Lettera al direttore. Resistere alla "disperanza" politica senza farsi abbindolare
Gentile direttore,
sono prossimo ai settanta anni, e diverse volte nella mia vita di cittadino mi sono lasciato trascinare da uomini politici, un po’ per la simpatia che emanavano e talvolta per quello che dicevano e promettevano di fare (Pannella, Segni, Prodi, Monti, Renzi...). A chi non piacciono le prospettive di rinnovamento? E così le facciamo nostre con la speranza che si avverino, ma ahimè ogni volta ho dovuto concludere che mi ero lasciato “abbindolare”. Pensi, direttore, che non ho trascurato neppure Grillo e Salvini... Una sola cosa sono riuscito a capire: appena si entra, in un modo o nell’altro, nei palazzi e soprattutto a Palazzo Chigi sembra di finire nelle sabbie mobili dove quasi tutti i buoni sentimenti sprofondano. Con le speranze di noi cittadini.

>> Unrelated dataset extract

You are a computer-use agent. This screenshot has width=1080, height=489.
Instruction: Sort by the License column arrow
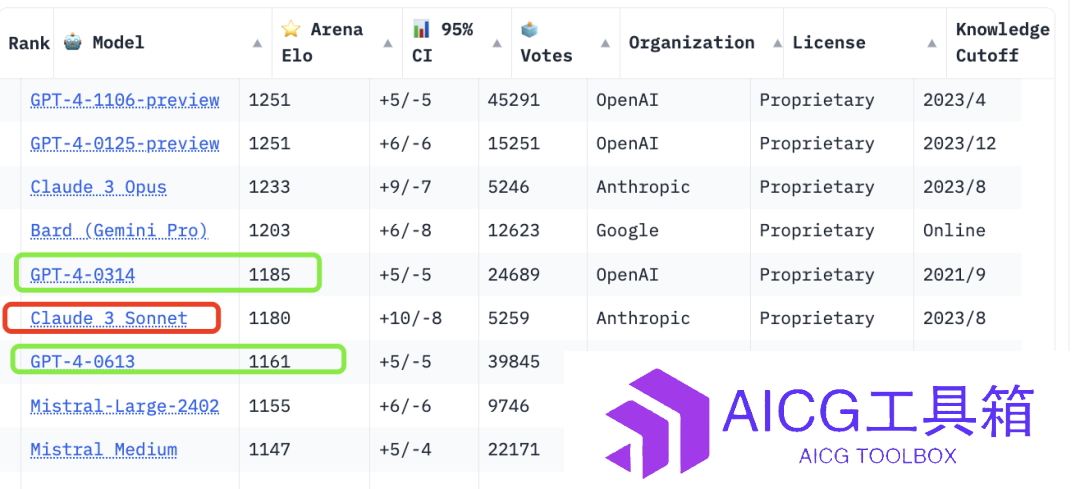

Enzo Campagnolo, BiellaSo che quel verbo – abbindolare – non l’ha scelto a caso, gentile signor Enzo. L’aveva usato il cardinal Bagnasco, suscitando un bel po’ di titoli – ai primi di febbraio del 2013 – poco prima delle elezioni generali per l’attuale Parlamento. «Gli italiani hanno bisogno della verità delle cose, senza sconti, senza tragedie, ma anche senza illusioni», disse il presidente della Cei ai giornalisti che lo interrogavano. E a chi gli chiedeva se condividesse un severo parere espresso da me su questo giornale a proposito della scarsa qualità delle risposte della politica («vecchie e deludenti o, nella migliore delle ipotesi, altalenanti») alle domande poste dai cittadini, replicò dicendo, appunto, che «la gente non si fa più abbindolare da niente e da nessuno». Penso che fosse vero allora, come dimostrò il terremoto politico nell’urna che di lì a poco cambiò i tre quarti dei parlamentari e smentì quasi tutte le previsioni della vigilia elettorale. E penso che sia vero ancora adesso, in cui in tanti sentiamo di essere tornati a camminare su un sentiero stretto tra le «sabbie mobili», da lei evocate, che inghiottono quasi tutte le buone intenzioni e i burroni dell’ideologismo e del populismo demagogico. Alcuni dei politici ai quali lei si è via via affidato “per simpatia”, io non li avrei presi neppure in considerazione. Ma ammiro la sua passata tenacia e la esorto, se davvero le interessa la mia opinione, a non arrendersi alla disperanza. Guardare a una personalità e sceglierla è importante, ma penso che in questo Paese la partecipazione politica tornerà a essere una cosa seria, la stima per i partiti almeno decente e la cittadinanza un esercizio più concreto quando saremo di nuovo in condizione di scegliere davvero il nostro parlamentare e la politica tornerà a essere un fatto più corale, basato su regole democratiche e trasparenti e anche su leadership plurali, non quindi sulla logica dell’«uomo solo al comando» che, bene o male (più male che bene), ha caratterizzato gli ultimi venti anni. Questo, per me, sarebbe un benedetto rinnovamento.